Hollywood & Mind: This NYFW Designer Is Making Mental Health Advocacy Fashionable

In 2019, during a Milan Fashion Week show that featured Gucci models strutting down the runway in what looked like haute couture straitjackets, model Ayesha Tan Jones walked the runway with her palms raised in protest. A message was written on them: “Mental health is not fashion.”

Fast forward three years, and a show during the just concluded new york fashion week flipped the narrative, intertwining fashion and mental health advocacy in a way that aimed to honor and raise awareness of mental wellness, both inside and outside the industry.

Entitled Break Free, the program featured a collective of designers: LadyCatzephyr, Jacqueline City Clothes, love disorder, wu-sah, and Adorn Your Clothes—and models. Among them, breast cancer survivor Christine Handy walked for Nyman with her mastectomy scars on display. Disability activist and model Janira Obregón, who had cerebral palsy, rolled down the runway in a chair. TikTok models and sisters Sarah and Emily Stone-Francati walked in support of Emily’s life with Down syndrome.

“We had people who had never spoken publicly about their fight against substance use disorders and their mental health problems, who were able to find a new courage to do so through the showcase and through this platform”, says Alexandra Nyman, organizer of Break. Free who designs under the name of LadyCat. Inspired by her brother who lives with bipolar II disorder, Nyman has spent years merging her dual passions to raise awareness of mental health and design.

“For me, that’s the big win, and that’s the whole purpose of this: to create a community of creatives, designers, models, viewers and journalists to be able to share their authenticity.”

Cosponsored by Recovery Centers of AmericaBreak Free sold out its more than 250 seats and secured a large donation to 10,000 beds, which raises funds to send people suffering from substance abuse to rehabilitation centers. The stand-alone showcase served a variety of colorful mocktails; its soundtrack included that of Anberlin stranger waysPVRIS’ My death and of Wrabel The villagewhich Nyman says “embodies everything the show stands for.”

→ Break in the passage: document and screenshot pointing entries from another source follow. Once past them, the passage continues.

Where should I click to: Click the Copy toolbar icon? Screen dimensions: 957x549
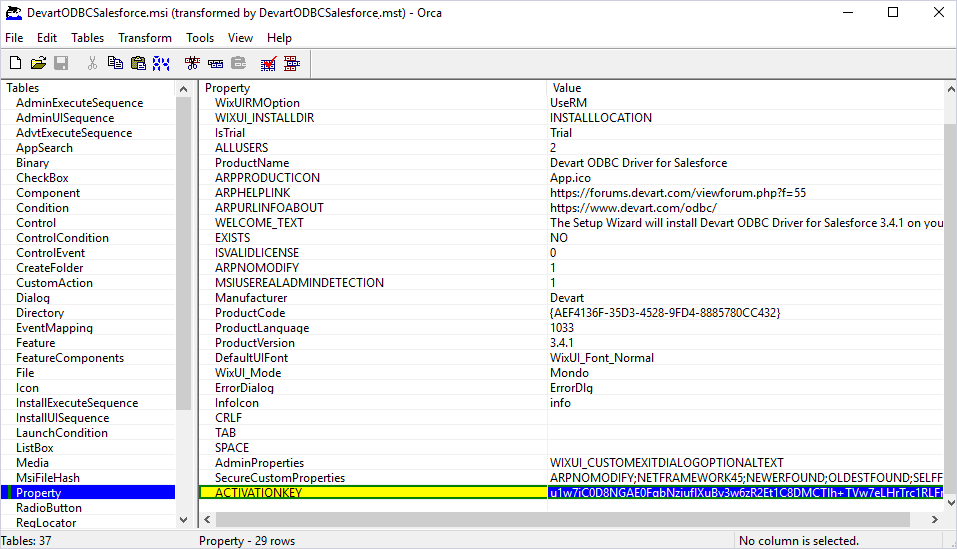115,63
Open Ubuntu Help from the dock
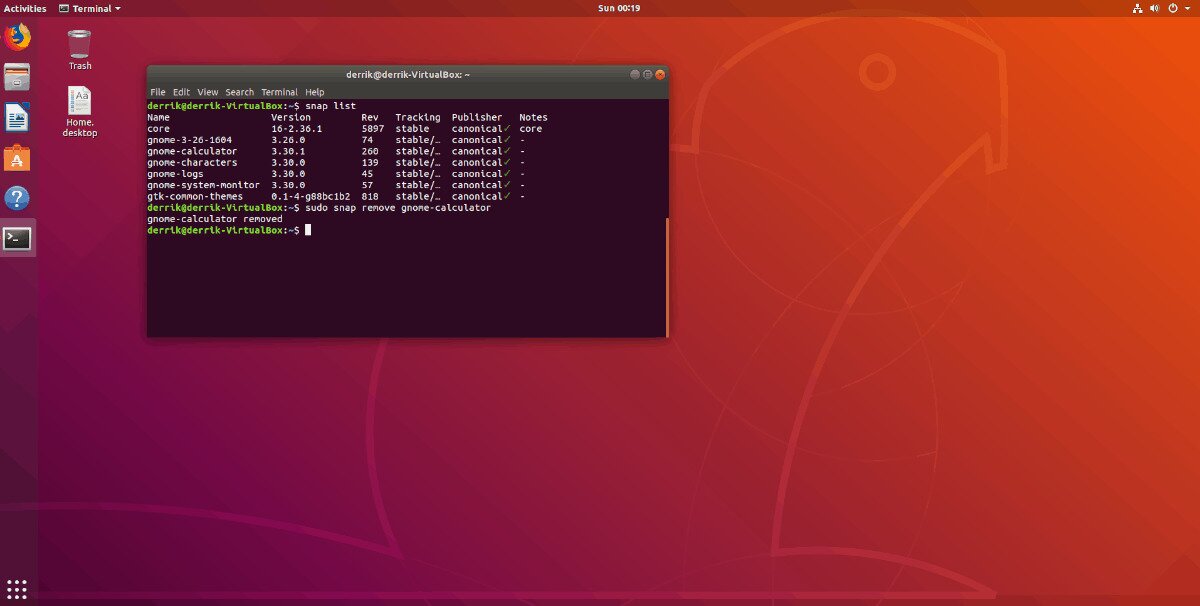This screenshot has width=1200, height=606. pyautogui.click(x=16, y=198)
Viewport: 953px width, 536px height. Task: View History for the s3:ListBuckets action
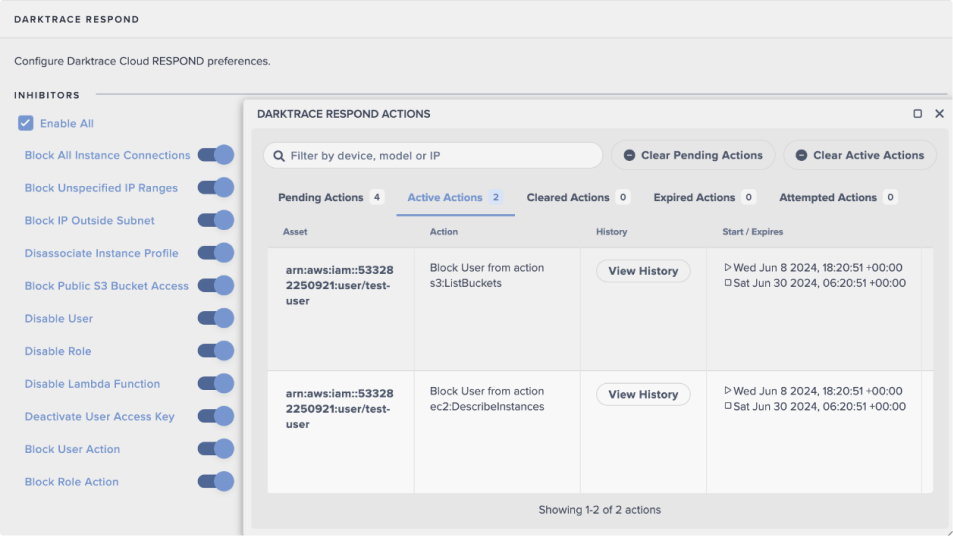coord(643,271)
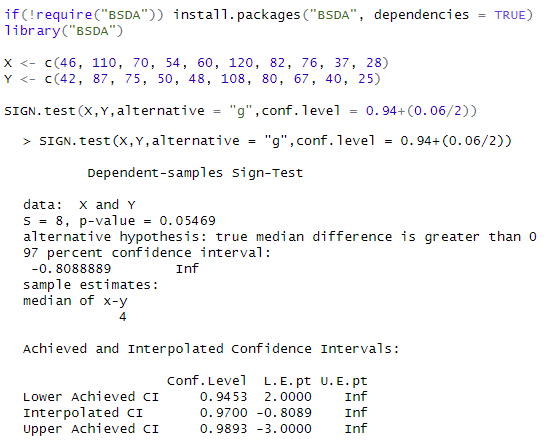Click the Interpolated CI 0.9700 value
549x448 pixels.
coord(223,413)
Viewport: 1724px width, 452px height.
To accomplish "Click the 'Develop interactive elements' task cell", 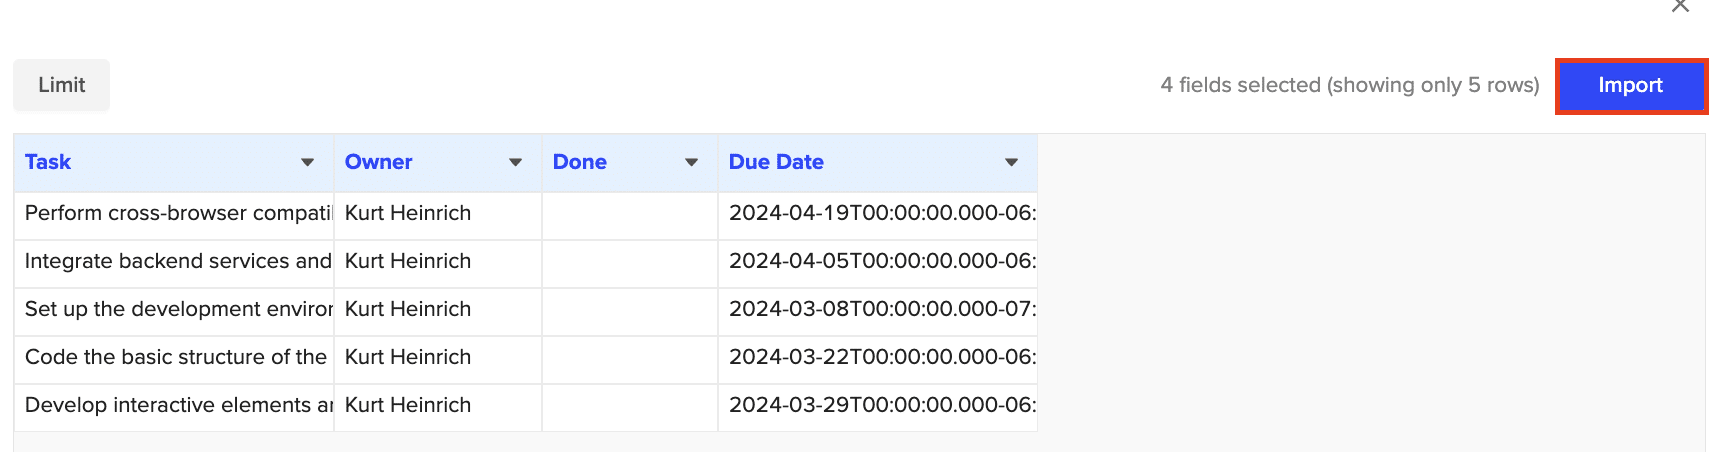I will click(x=177, y=405).
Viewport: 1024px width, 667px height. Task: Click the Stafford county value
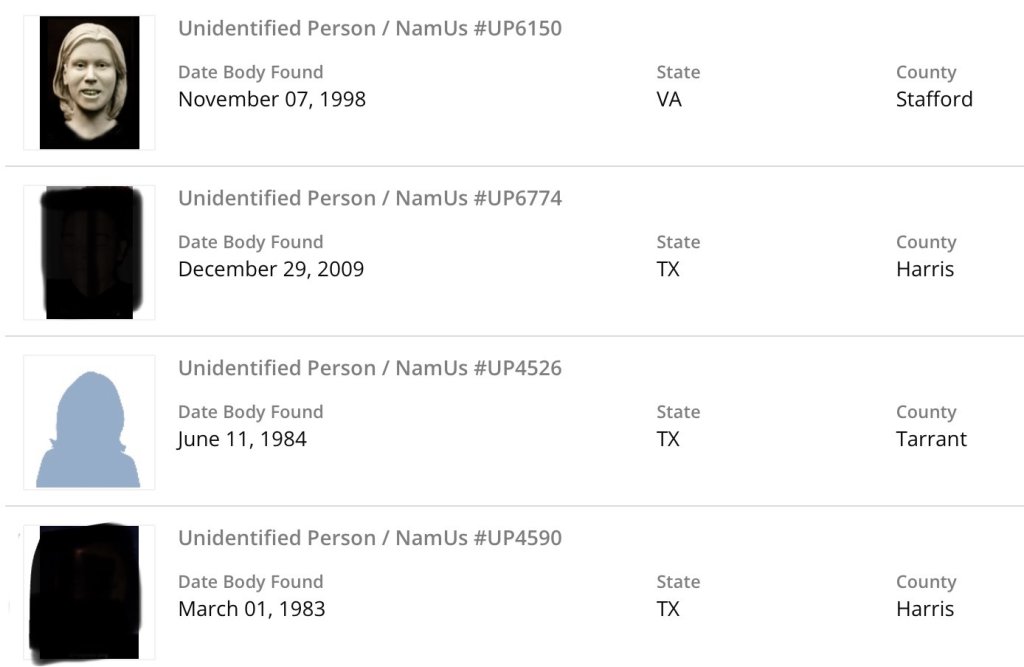[x=934, y=99]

In fact, every aspect of the February 14 program was based on promoting wellness and mental recovery. For the participating designers, “I wanted to make sure they had a connection to mental health or substance use disorders, whether they had a loved one who suffered or they personally did or their brand was donated to an organization, or it was a core value of their brand,” says Nyman.

During the model selection process, “we asked them to share a personal story about their connection to the show’s mission, and that was taken into account,” he says.

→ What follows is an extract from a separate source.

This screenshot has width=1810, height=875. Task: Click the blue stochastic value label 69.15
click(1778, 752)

Nyman describes her own showcase, titled Therapy Revisited, as a nod to both her brother and her own mental health journey. “It was about coming to terms with my own mental health issues and realizing, Alex, you have an anxiety disorder, you have depression,” she says. “A lot of times when I’m designing, I try to communicate where I am in terms of my mental health.”

Break Free has received a bit of press coverage, and Nyman is the subject of an upcoming documentary from Zillard Productions. Until now, though, Nyman hasn’t heard from anyone in the fashion industry outside of her show.

“I haven’t heard of the CFDA, and I don’t think I will,” he says of the Council of Fashion Designers of America. His biggest hope is that individual designers start to get closer.

“It would be great to hear other designers speak out in support of mental health awareness and talk about substance use disorders within the industry, especially since there is such a huge stigma within the industry,” he says.

“I think there are designers who are really doing their best to break the noise. we have the Christian Syrians of this world, the brandon maxwells of this world who are actually using their platforms and their voices to bring about the change they would like to see. And then there are the designers who simply follow the traditional model. So it has been and so it will be.”

Nyman is adamant that things have to change, and plans to take Break Free on tour to other cities and shows.

She cites Dr. Deni Carise, scientific director of Recovery Centers of America, who got hooked on drugs during her modeling career in the ’80s. Carise returned to the runway for Break Free. “She took 20 years to be able to return to the runway. She never thought that she would have the chance to walk in New York Fashion Week”.

And he points to designer Kate Spade, who took her own life in 2018.

“He was days away from going to a behavioral health facility after his sister had been begging him to come and he was going with her to get treatment for her mental health disorder. And Kate felt that because of her brand, which was no longer her property but had her name on it, because it evoked so much joy and tenderness, she couldn’t reach out for help,” says Nyman, who is also an editor at head of Soberocity, an organization. that connects people living a sober life.

“As a society we have to keep evolving. I have seen the power of sharing experiences and showing others that you are not alone. There’s a lot of power in that and we need to do it in the fashion industry.”

Acknowledging that “the door has been opened,” Nyman says she is open to collaborations of all kinds.

“Anyone in the design world who has been affected by addiction and mental health, I would love to hear from you, talk to you and partner with you. Keeping the conversation going… that’s the most important thing at the end of the day.”

Hollywood & Mind lives at the intersection of entertainment and wellness, featuring interviews with musicians, actors, athletes and other cultural influencers who are elevating conversations about mental health.